За горизонтом показались мглистые горы. Увидев их, Сларгарт ощутил заслуженное облегчение. Но как только до выхода из Белой пустоши осталось семнадцать шагов, он потерял самообладание. Ему казалось, что именно на последнем отрезке пути та, которая смогла очаровать его своей прелестью тогда, сейчас его безжалостно погубит. В порыве гнева и отчаяния, он бросился на красивую женщину, намереваясь её задушить. Она не сопротивлялась. Вокруг всё так же не было никакой опасности. Красивая женщина быстро потеряла силы, которых ей и так недоставало. Страх, растерянность и стыд за свой поступок заставили Сларгарта бежать. Бросив её, он преодолел оставшиеся шаги быстрее ветра. Перед тем, как сделать последний шаг, Сларгарт не выдержал и обернулся. Красивая женщина лежала, похожая на раненого оленёнка, и было неясно – жива она или мертва.
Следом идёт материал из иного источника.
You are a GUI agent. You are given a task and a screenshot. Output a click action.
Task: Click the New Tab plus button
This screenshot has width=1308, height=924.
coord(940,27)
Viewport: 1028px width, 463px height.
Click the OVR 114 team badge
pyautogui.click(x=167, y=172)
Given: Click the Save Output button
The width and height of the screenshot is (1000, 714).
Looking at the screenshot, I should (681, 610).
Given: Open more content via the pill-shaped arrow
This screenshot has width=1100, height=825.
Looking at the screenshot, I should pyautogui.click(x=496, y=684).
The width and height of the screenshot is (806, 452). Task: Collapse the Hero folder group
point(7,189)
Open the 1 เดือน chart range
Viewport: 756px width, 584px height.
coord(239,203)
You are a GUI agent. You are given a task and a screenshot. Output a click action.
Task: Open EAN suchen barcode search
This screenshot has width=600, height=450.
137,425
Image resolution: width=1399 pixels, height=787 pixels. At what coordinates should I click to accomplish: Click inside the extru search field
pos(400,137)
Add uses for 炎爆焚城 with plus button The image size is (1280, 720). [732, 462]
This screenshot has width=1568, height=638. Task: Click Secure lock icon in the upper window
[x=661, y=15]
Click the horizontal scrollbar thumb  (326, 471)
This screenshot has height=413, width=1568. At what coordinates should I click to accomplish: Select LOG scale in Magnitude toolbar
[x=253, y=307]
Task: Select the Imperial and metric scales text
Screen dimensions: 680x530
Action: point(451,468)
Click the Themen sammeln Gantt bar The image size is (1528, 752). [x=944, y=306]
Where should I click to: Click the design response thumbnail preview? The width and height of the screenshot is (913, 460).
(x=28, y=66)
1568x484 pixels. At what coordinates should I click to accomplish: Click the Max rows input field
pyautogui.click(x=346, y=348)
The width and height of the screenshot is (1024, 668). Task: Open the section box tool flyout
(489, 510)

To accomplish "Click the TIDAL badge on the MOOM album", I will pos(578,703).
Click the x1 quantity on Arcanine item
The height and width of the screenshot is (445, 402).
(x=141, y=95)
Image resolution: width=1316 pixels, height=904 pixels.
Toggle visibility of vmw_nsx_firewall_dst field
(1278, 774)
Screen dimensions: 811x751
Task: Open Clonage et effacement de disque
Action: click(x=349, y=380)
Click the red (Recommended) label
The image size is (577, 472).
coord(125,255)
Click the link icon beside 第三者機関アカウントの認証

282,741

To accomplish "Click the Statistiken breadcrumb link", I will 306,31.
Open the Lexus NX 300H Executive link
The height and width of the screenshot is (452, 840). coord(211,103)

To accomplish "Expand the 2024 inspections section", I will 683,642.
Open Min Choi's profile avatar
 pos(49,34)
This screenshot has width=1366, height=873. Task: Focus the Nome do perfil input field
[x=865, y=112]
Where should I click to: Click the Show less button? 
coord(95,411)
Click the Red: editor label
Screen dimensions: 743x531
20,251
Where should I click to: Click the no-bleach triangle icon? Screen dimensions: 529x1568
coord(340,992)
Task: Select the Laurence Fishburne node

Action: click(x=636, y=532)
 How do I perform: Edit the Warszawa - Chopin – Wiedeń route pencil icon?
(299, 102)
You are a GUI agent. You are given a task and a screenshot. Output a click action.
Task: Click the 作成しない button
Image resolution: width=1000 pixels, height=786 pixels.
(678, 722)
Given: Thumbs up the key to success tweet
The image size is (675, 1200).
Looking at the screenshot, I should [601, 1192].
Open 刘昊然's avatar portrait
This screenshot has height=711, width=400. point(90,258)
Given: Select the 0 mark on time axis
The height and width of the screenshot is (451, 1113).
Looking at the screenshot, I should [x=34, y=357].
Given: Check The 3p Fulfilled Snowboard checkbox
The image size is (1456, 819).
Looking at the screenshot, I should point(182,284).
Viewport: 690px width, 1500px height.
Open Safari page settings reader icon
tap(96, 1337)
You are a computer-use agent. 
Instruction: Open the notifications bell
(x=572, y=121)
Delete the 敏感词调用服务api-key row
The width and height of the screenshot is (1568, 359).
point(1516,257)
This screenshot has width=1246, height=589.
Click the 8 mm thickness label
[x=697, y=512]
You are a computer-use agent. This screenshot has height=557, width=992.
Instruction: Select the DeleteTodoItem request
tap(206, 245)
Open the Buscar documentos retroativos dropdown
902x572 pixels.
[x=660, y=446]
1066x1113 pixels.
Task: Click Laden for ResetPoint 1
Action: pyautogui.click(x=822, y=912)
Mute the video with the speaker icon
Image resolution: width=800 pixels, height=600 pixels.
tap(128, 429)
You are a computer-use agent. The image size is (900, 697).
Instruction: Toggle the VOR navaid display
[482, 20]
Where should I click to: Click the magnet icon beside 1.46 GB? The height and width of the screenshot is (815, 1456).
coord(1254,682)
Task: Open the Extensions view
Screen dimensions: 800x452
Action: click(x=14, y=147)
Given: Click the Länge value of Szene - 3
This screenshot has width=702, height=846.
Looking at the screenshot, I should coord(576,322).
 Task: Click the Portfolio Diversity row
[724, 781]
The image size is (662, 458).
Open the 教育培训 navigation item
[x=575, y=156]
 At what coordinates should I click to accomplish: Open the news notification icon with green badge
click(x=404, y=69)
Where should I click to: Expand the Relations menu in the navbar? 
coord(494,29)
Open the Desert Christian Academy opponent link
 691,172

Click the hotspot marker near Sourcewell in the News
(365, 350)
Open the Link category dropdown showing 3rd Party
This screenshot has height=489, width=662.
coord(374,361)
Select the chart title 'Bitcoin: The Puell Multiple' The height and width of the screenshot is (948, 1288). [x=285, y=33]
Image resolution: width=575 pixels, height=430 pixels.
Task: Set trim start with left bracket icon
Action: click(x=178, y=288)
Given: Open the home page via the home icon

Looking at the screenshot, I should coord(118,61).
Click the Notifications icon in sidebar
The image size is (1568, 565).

В трёх милях от нового временного пристанища странников располагалось малочисленное селение Гунгов. Подсматривая за ними, чтобы отметить какие-либо перемены, Вугго наблюдал неизменную картину их существования. Подобно паразитам, Гунги разбились на сотни маленьких групп, заселивших всё побережье Лальдируфф. Шустрые, небольшие, но хорошо развитые человечки были признаны великими добытчиками щедрых даров Большой воды, однако их промысел нёс сомнительную пользу. Те самые дары, которыми Большая вода делилась со всем миром, Гунги отдавали за особую, часто непомерную плату. Со временем стало понятно, что никто из народов и племён Лальдируфф не мог позволить себе взаимодействие с Гунгами. Требования Гунгов основывались не на потребности или выгоде – они опирались на больную блажь, размаху которой не было предела.